Media Flow Controller Configuration Tasks : How To : Configure Media Flow Controller as a Mid-Tier Proxy

Configure Media Flow Controller as a Mid-Tier Proxy
Service providers are using 3-tier architectures de-coupling front end servers from back-end storage servers by deploying mid-tier proxies. Mid-tier proxies reduce network latency, save bandwidth costs, offload origin servers, and scale front-end server throughput. Media requests are handled by front-end servers, supporting multiple protocols, that issue HTTP fetch requests to Media Flow Controller mid-tier proxy, instead of to origin servers. Media Flow Controller serves the content just as an origin server would in a network without mid-tier servers.
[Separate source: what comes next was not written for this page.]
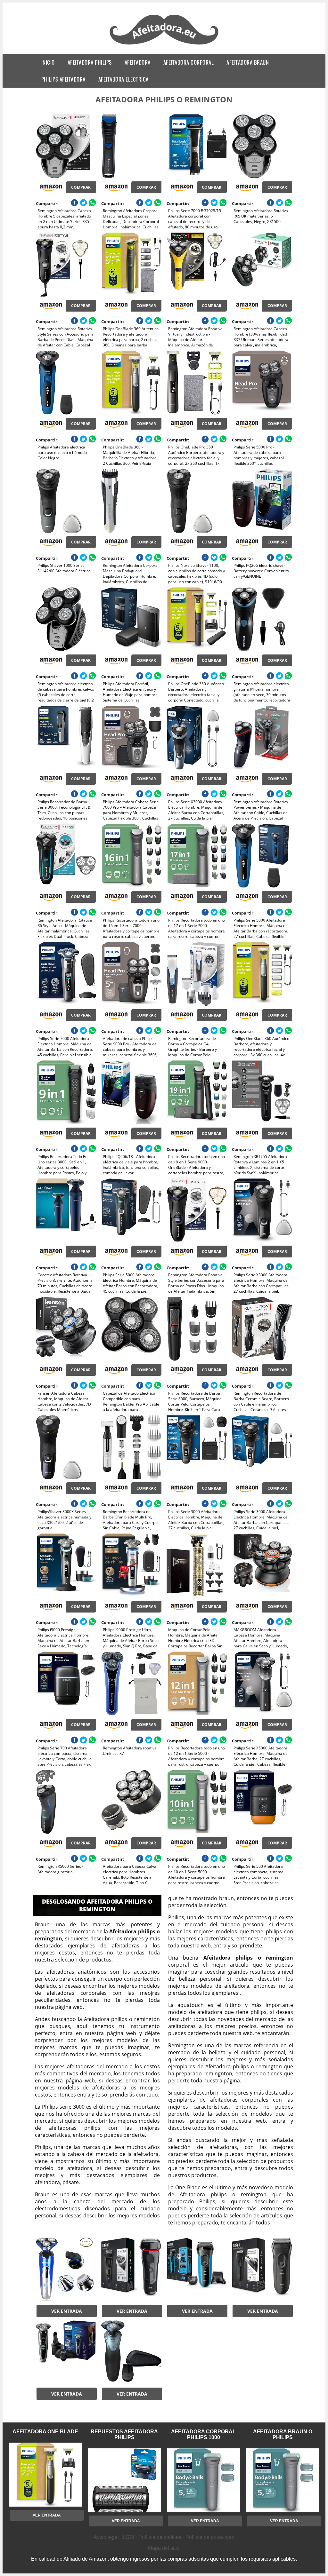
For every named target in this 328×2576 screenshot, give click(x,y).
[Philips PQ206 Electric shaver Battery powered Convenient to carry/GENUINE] (262, 501)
You can configure Media Flow Controller as a mid-tier proxy via a namespace setting. In this deployment, you must also configure user browsers to point at the Media Flow Controller; domain and match uri-prefix settings are generally irrelevant and can be set to any and / (slash), respectively. If you have multiple namespaces, set a low precedence (10 is the lowest) so incoming requests can pass to namespaces with specific uri-prefix matches (instead of / that accepts all incoming requests).
1.
Create a namespace with domain any, match uri / precedence 10 and origin-server http absolute-url.
2.
Configure your browser to point at the Media Flow Controller. In Internet Explorer™, you do this through the Tools > Internet Options > Connections > LAN settings page. In Mozilla Firefox™, use the Tools > Advanced > Network > Connection Settings page.
In this way, any connections to the Internet go through Media Flow Controller to the appropriate namespace rather than this one.